WHAT NEEDS TO BE DONE -> Look through the records below for the line with "The height and width of the screenshot is (772, 1600).". Return that line and each one after it up to and including the line with "The width and height of the screenshot is (1999, 1032).", exactly.

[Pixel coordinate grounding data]

****

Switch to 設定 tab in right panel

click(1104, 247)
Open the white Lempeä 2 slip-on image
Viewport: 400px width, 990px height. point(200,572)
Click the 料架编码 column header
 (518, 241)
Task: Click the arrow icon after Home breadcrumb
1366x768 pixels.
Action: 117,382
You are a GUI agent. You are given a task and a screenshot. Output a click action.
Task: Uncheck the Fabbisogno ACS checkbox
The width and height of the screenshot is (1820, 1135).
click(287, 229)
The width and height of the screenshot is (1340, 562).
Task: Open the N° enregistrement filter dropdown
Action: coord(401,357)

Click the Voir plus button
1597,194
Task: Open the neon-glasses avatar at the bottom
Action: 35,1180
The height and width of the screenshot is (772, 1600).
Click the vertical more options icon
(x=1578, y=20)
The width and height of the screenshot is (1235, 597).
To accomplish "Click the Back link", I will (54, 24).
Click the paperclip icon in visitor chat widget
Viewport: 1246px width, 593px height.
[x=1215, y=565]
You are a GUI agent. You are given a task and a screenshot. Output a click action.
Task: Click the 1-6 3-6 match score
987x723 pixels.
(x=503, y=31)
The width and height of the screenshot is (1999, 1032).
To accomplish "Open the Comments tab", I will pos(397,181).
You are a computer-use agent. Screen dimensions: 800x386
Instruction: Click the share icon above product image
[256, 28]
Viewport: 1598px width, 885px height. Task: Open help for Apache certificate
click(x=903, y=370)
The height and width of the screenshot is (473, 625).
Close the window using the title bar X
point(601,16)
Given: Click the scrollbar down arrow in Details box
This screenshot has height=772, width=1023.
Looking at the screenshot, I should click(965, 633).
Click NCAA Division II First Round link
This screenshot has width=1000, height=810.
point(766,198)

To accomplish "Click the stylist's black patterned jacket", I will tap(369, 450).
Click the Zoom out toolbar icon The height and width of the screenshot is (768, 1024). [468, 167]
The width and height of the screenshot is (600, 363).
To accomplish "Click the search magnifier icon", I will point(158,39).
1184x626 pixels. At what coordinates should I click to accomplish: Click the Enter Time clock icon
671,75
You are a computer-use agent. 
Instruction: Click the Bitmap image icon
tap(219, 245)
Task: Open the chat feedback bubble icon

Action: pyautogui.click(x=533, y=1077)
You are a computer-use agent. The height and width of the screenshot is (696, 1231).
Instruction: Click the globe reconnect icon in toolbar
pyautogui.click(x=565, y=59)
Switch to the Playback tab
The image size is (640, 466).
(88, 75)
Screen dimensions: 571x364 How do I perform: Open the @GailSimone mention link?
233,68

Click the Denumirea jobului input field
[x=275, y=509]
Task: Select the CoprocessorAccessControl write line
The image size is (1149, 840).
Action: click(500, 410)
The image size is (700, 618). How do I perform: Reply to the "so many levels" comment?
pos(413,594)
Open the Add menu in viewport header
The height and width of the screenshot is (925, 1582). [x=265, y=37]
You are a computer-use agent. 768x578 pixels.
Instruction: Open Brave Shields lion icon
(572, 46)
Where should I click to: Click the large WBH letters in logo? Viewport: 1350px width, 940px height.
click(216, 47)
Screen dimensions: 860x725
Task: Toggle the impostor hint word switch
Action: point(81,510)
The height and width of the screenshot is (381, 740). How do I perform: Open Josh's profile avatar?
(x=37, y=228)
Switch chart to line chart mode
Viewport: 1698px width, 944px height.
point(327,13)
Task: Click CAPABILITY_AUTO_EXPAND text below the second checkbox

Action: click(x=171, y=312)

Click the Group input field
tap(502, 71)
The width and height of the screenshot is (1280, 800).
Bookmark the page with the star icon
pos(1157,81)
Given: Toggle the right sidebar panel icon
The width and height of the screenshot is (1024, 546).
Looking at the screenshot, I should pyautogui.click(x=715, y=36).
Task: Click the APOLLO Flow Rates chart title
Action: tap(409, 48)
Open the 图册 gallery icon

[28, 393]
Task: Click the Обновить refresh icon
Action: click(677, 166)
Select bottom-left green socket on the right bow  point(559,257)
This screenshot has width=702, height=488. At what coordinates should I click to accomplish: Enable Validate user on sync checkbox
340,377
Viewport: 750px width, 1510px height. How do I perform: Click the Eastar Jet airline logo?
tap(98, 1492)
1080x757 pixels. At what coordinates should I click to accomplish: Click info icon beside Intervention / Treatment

****

ANSWER BELOW ->
The height and width of the screenshot is (772, 1600).
Click the vertical more options icon
(x=1578, y=20)
The width and height of the screenshot is (1235, 597).
To accomplish "Click the Back link", I will (54, 24).
Click the paperclip icon in visitor chat widget
Viewport: 1246px width, 593px height.
[x=1215, y=565]
You are a GUI agent. You are given a task and a screenshot. Output a click action.
Task: Click the 1-6 3-6 match score
987x723 pixels.
(x=503, y=31)
The width and height of the screenshot is (1999, 1032).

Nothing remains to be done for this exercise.